[Task requirements]
a: Please copy the IBS and SIBO passage word for word, between "Bacterial Overgrowth in" and "can both occur.", inclusive.
b: Carry on the IBS and SIBO passage from the point where it stops.

[Document passage]
Bloating is one of the hallmark features. Up to 90% of people with IBS report significant bloating, and that excess gas translates directly into louder bowel sounds and more frequent cramping. The condition affects all subtypes of IBS, whether you tend toward constipation, diarrhea, or both, though bloating rates are highest in people who alternate between the two. Between 10% and 30% of the general population reports bloating symptoms, so the experience is widespread even among people who don’t meet full IBS criteria.
Bacterial Overgrowth in the Small Intestine
Small intestinal bacterial overgrowth, or SIBO, occurs when bacteria that normally live in the colon colonize the small intestine in excessive numbers. These misplaced bacteria ferment food earlier in the digestive process than they should, producing gas in a part of the gut that isn’t designed to handle it. The result is bloating, abdominal pain, flatulence, nausea, and often loud, persistent bowel sounds. Diarrhea and constipation can both occur.

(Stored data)
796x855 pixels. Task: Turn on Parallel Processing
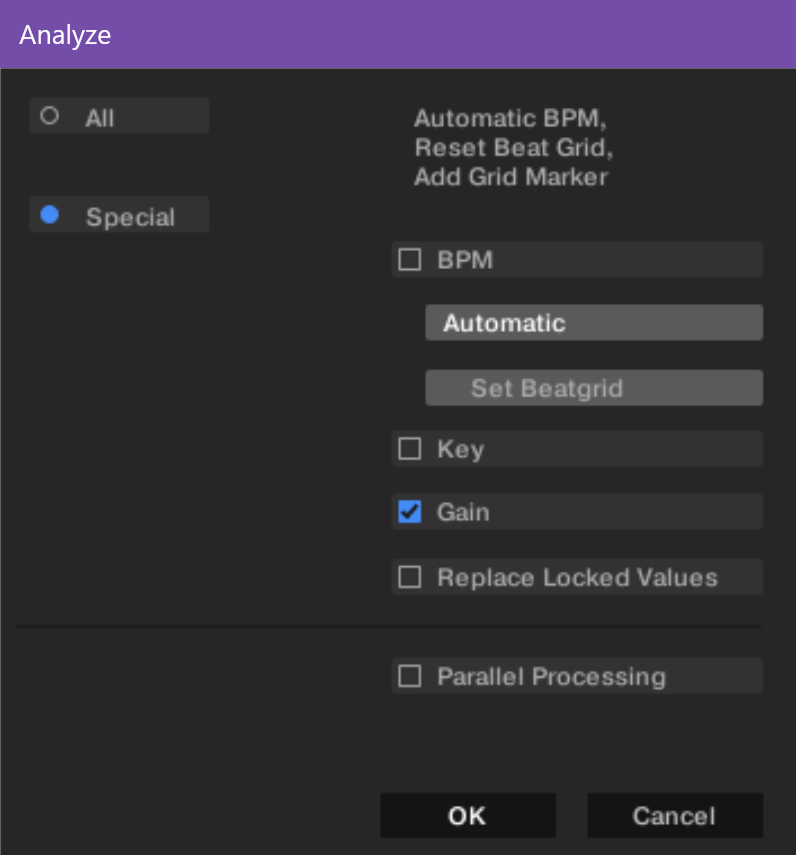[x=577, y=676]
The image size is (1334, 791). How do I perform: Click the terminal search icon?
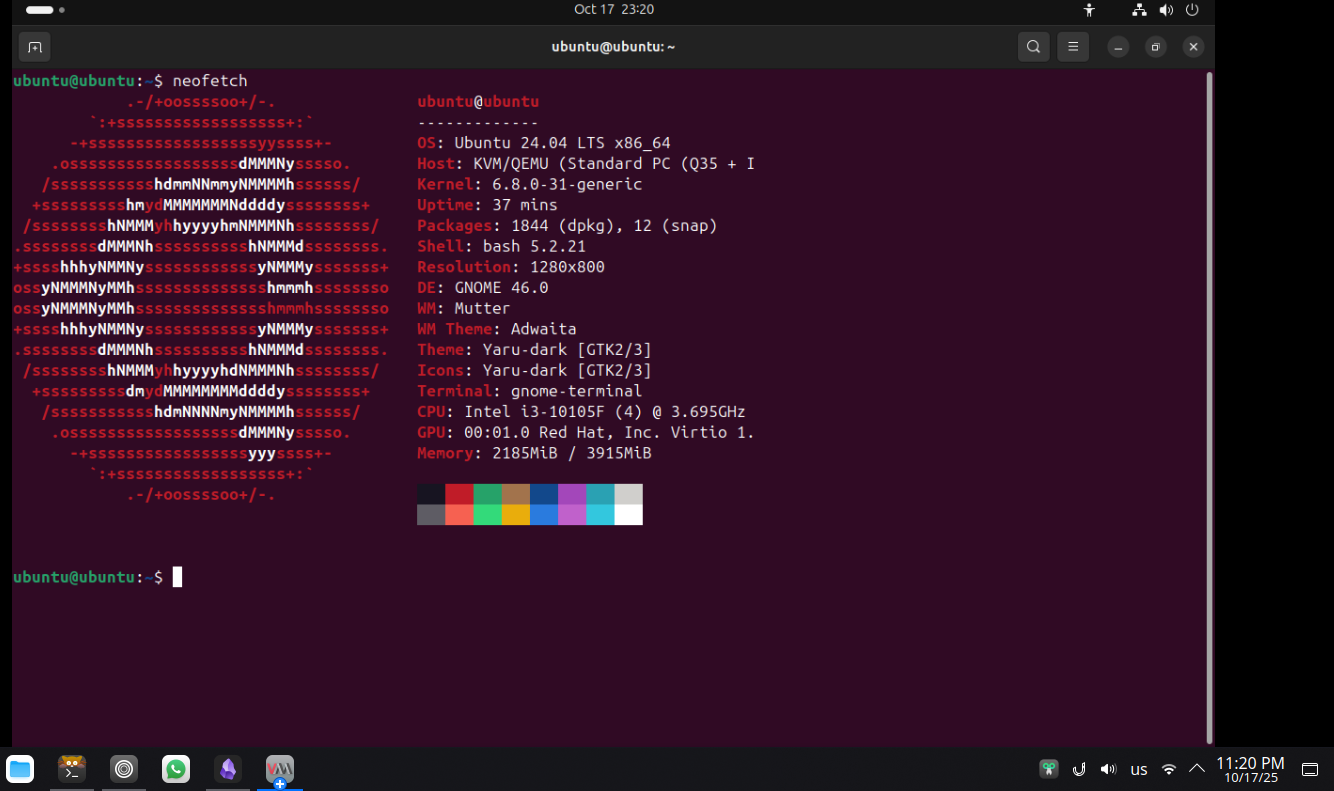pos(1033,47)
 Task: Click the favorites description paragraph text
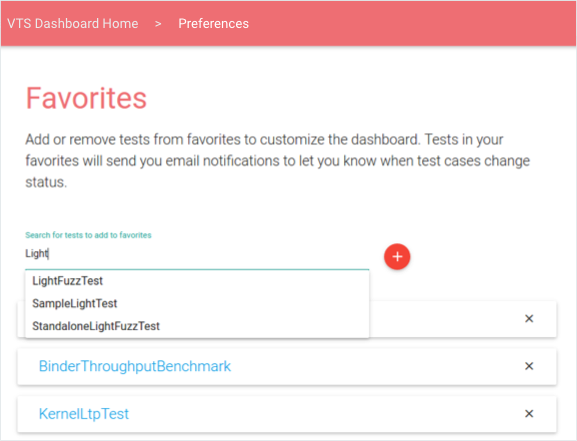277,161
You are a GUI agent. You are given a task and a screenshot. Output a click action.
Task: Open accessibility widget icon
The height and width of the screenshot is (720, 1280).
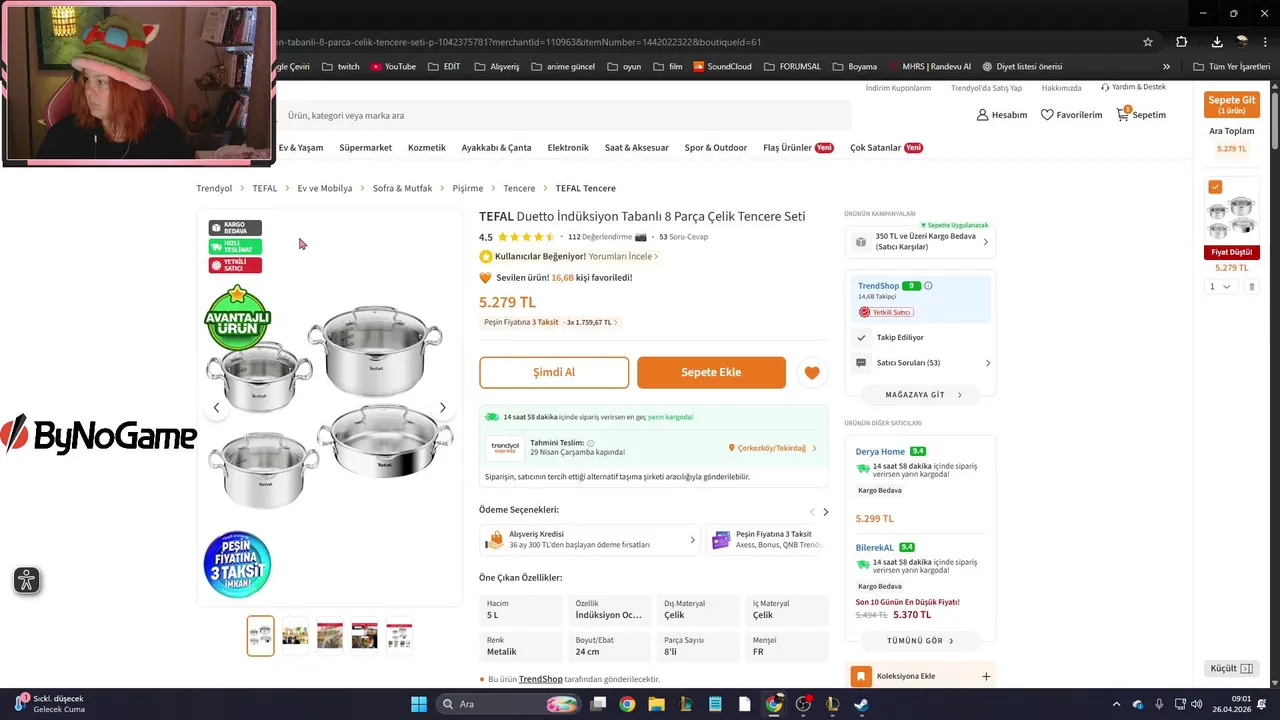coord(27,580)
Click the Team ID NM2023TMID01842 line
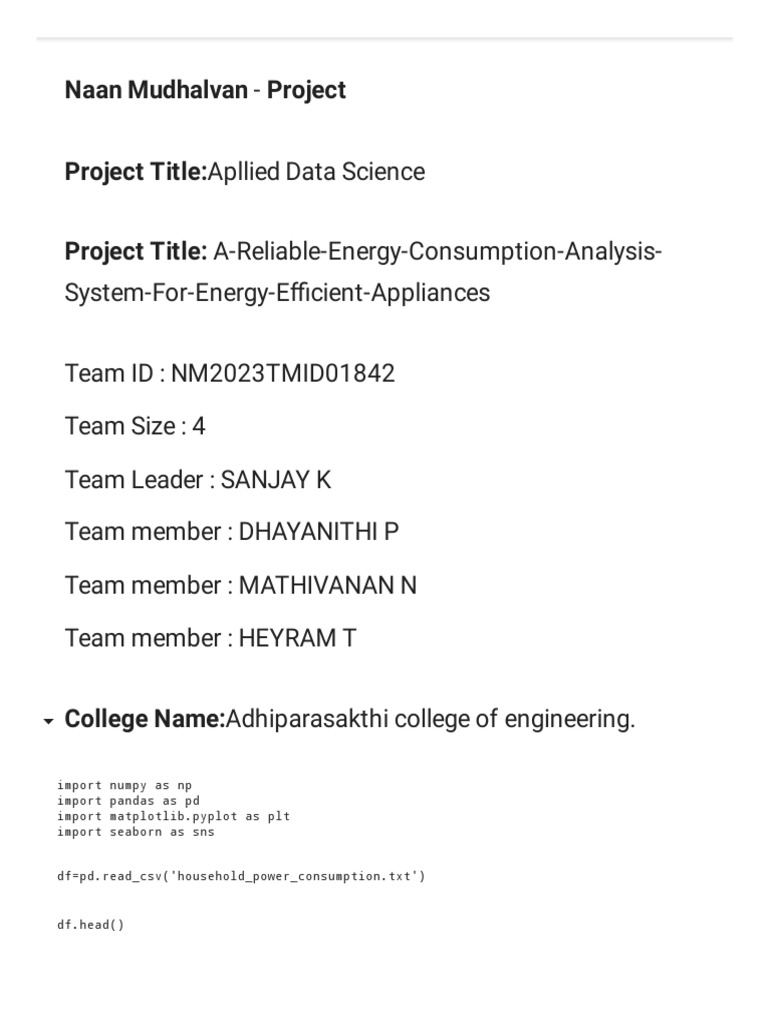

[Answers for this exercise]
a:
Bacterial Overgrowth in the Small Intestine
Small intestinal bacterial overgrowth, or SIBO, occurs when bacteria that normally live in the colon colonize the small intestine in excessive numbers. These misplaced bacteria ferment food earlier in the digestive process than they should, producing gas in a part of the gut that isn’t designed to handle it. The result is bloating, abdominal pain, flatulence, nausea, and often loud, persistent bowel sounds. Diarrhea and constipation can both occur.

b:
SIBO is typically diagnosed through a breath test. You drink a sugar solution (glucose or lactulose), and the test measures hydrogen and methane levels in your breath over 90 minutes. A hydrogen rise of 20 parts per million or more above your baseline within that window is considered a positive result. SIBO often develops in people with conditions that slow gut motility, because the migrating motor complex that normally sweeps bacteria out of the small intestine isn’t doing its job effectively.
Practical Ways to Reduce Cramping and Growling
The simplest fix is also the most overlooked: eat at regular intervals. Allowing long gaps between meals gives the migrating motor complex more time to generate loud, uncomfortable contractions. Smaller, more frequent meals keep your gut in digestion mode and reduce the intensity of those cleaning cycles.
How you eat matters as much as when. Chewing food thoroughly and eating slowly reduces the amount of air you swallow, which directly limits gas buildup in the stomach and intestines. Gulping food quickly introduces extra air that has to travel through your entire digestive tract, amplifying both the noise and the cramping along the way.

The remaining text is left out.